## TASK TO CARRY OUT
In the entries below, find every line with "Given" and copy it.

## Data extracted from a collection
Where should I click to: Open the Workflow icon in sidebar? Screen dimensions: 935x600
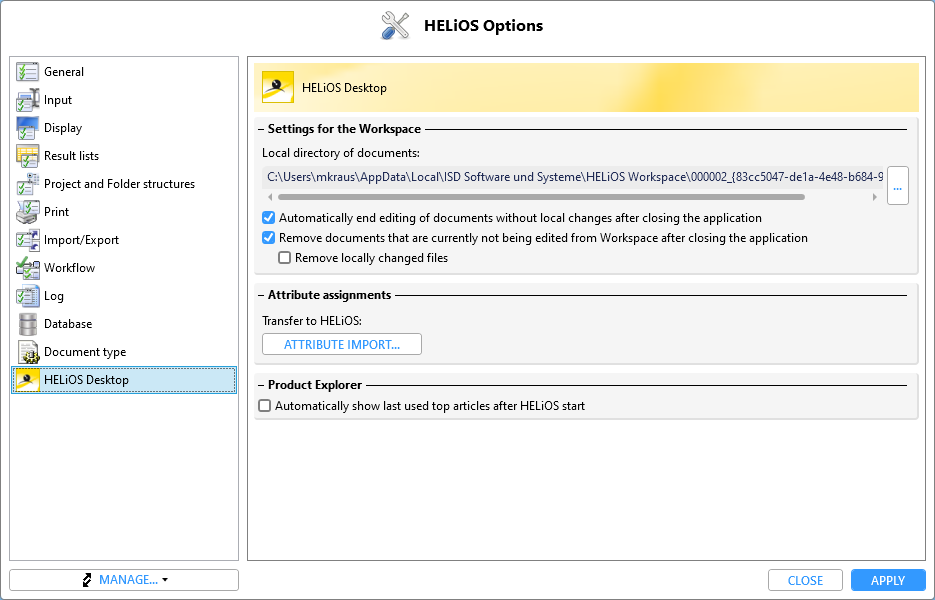pyautogui.click(x=27, y=268)
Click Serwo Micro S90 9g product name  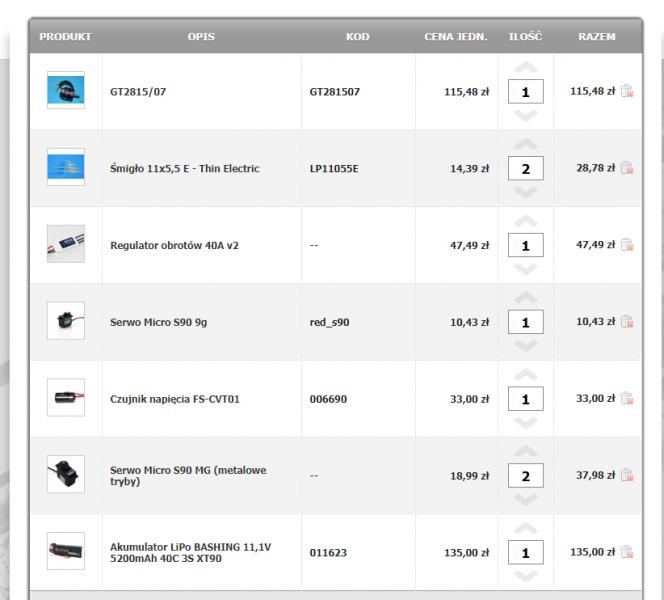[160, 323]
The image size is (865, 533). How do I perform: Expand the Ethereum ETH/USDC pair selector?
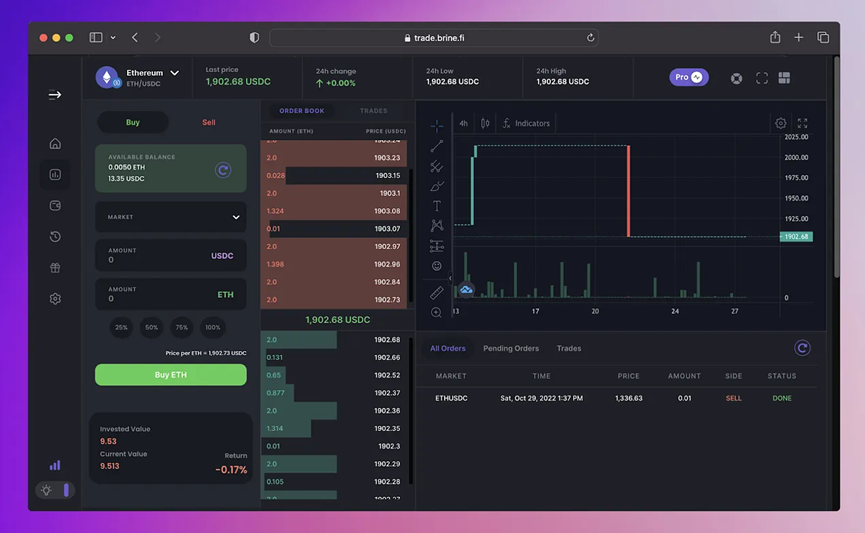(138, 78)
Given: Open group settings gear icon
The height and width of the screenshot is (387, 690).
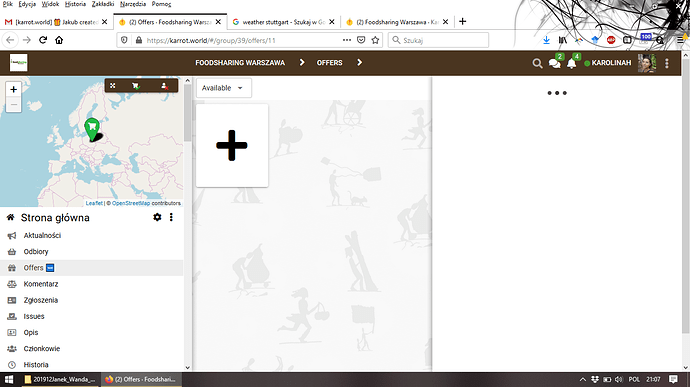Looking at the screenshot, I should 157,217.
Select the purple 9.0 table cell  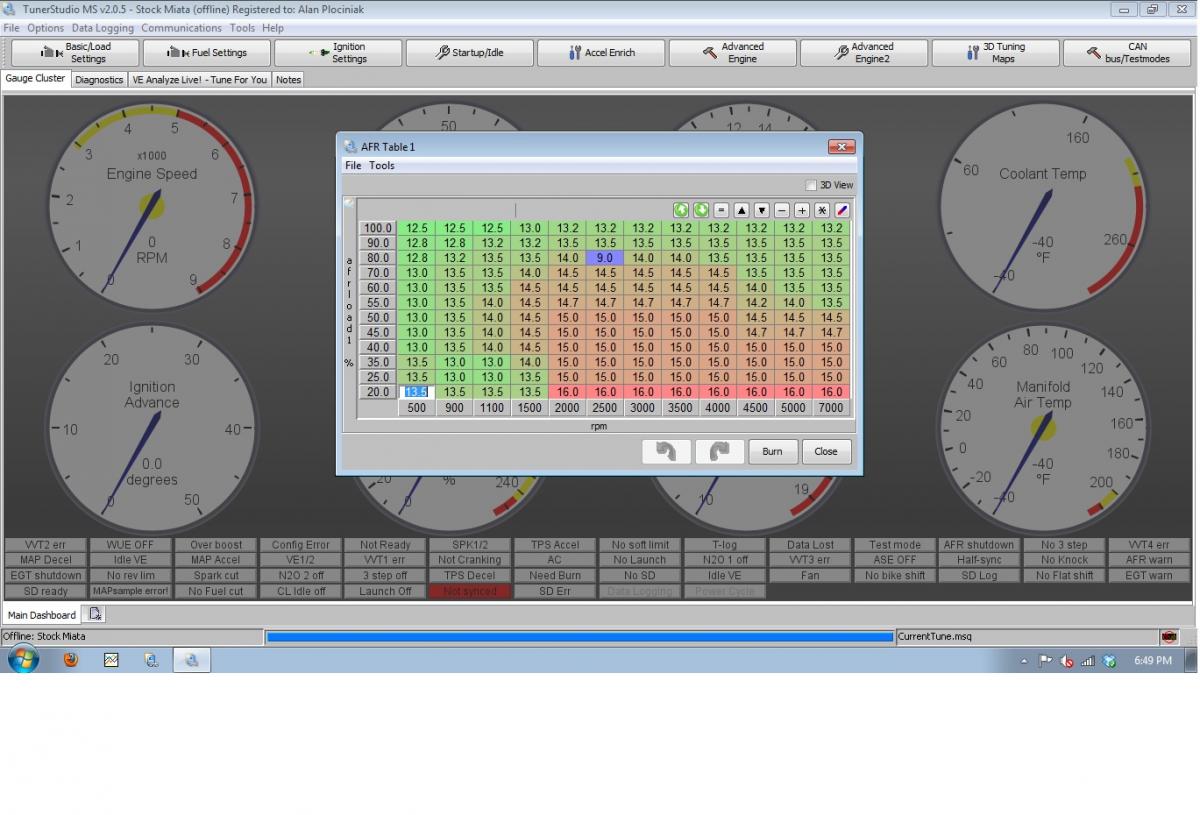(x=605, y=258)
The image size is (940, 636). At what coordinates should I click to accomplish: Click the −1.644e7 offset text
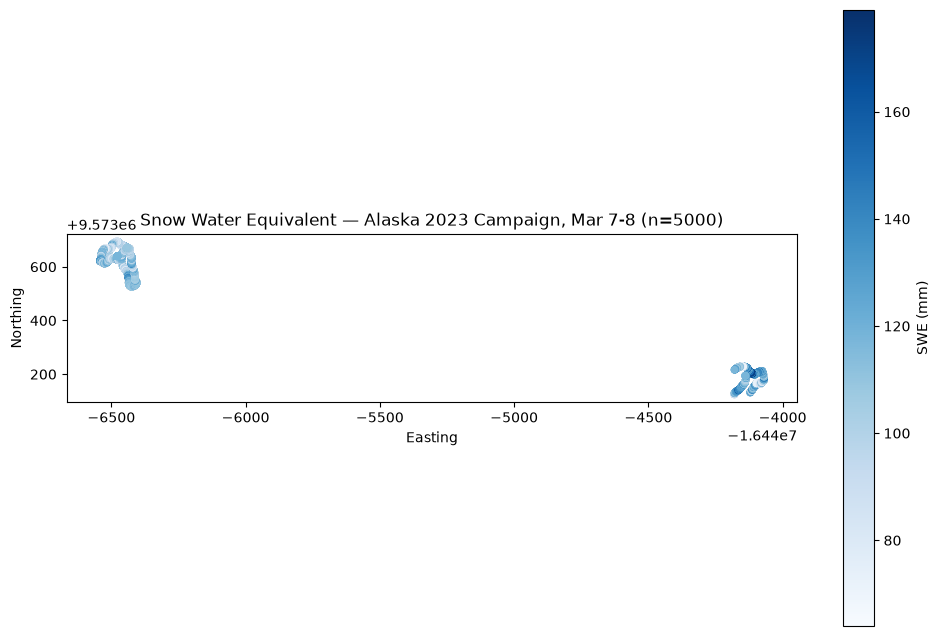pyautogui.click(x=763, y=436)
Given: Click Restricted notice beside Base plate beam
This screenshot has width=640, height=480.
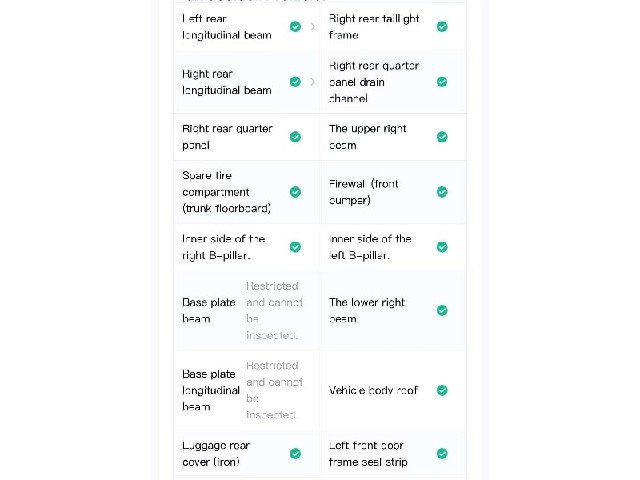Looking at the screenshot, I should point(274,310).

## ANSWER TO THIS TASK
Given: Open group settings gear icon
Given: Click Restricted notice beside Base plate beam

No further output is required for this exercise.